Aim of the exercise: Count the lines in the data below that contain the string "Click", treating uppercase and lowercase as different, and reply with only that number.
** START Records to process **
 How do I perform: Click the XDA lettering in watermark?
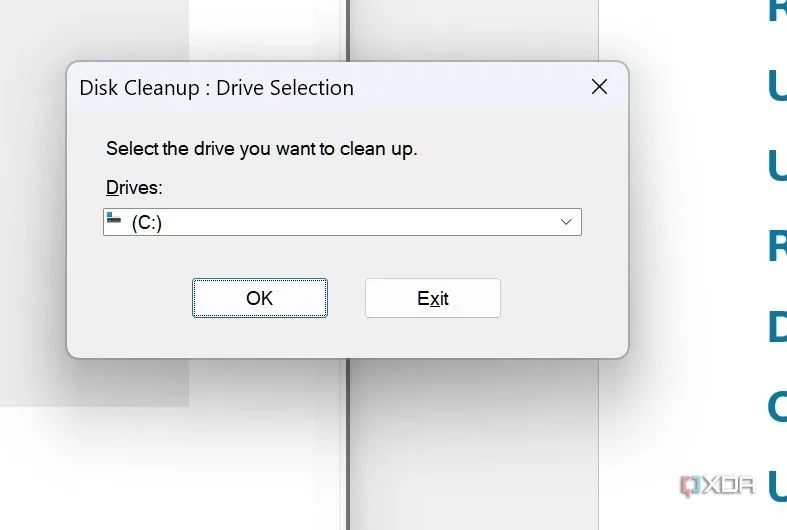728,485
** END Records to process **
** START Records to process **
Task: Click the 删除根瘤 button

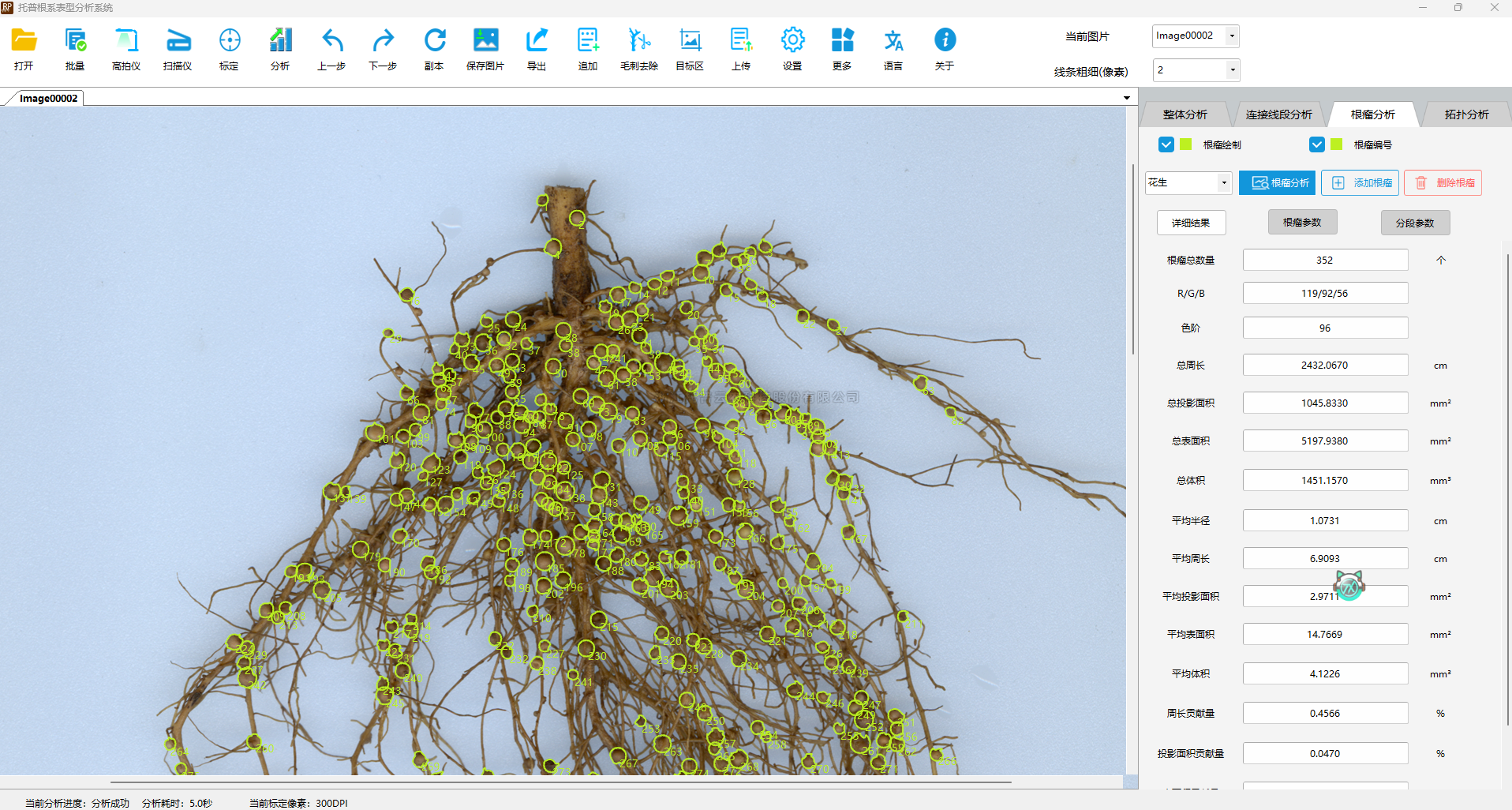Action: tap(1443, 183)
** END Records to process **
** START Records to process **
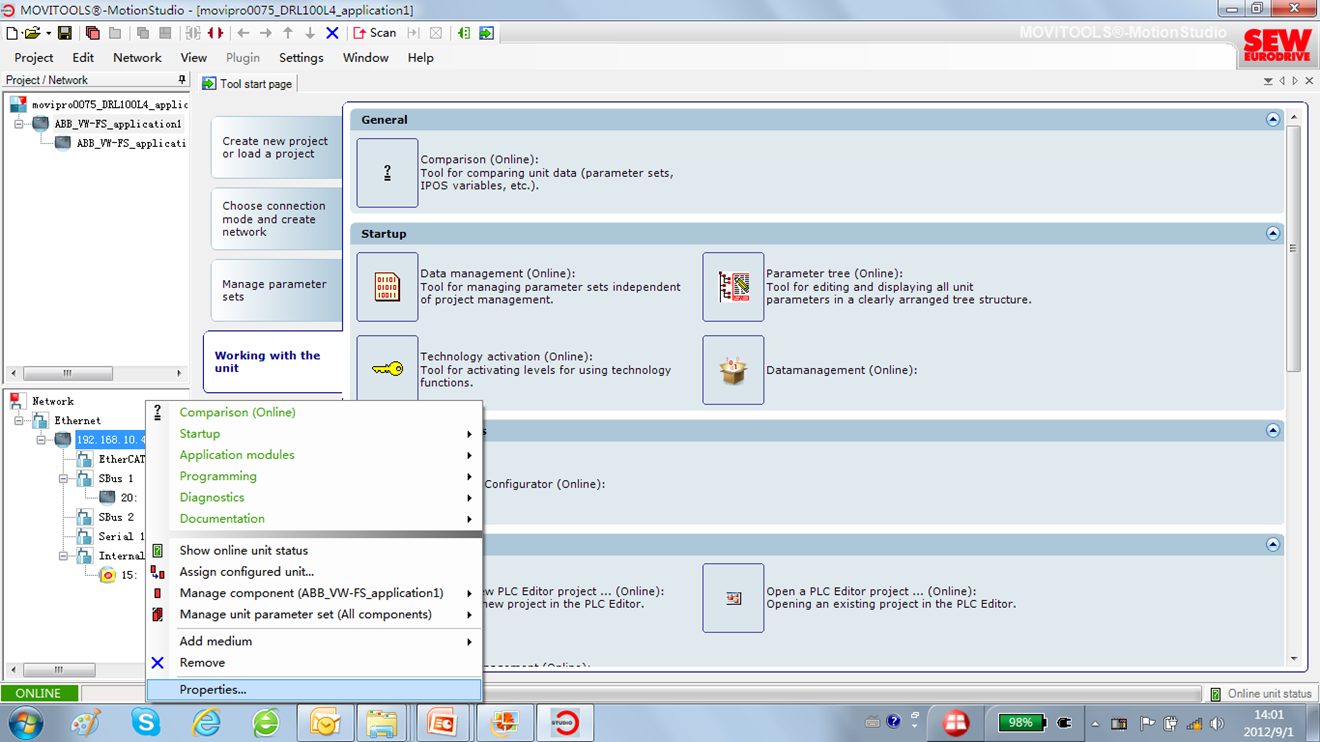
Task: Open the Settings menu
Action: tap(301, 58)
** END Records to process **
Result below: 2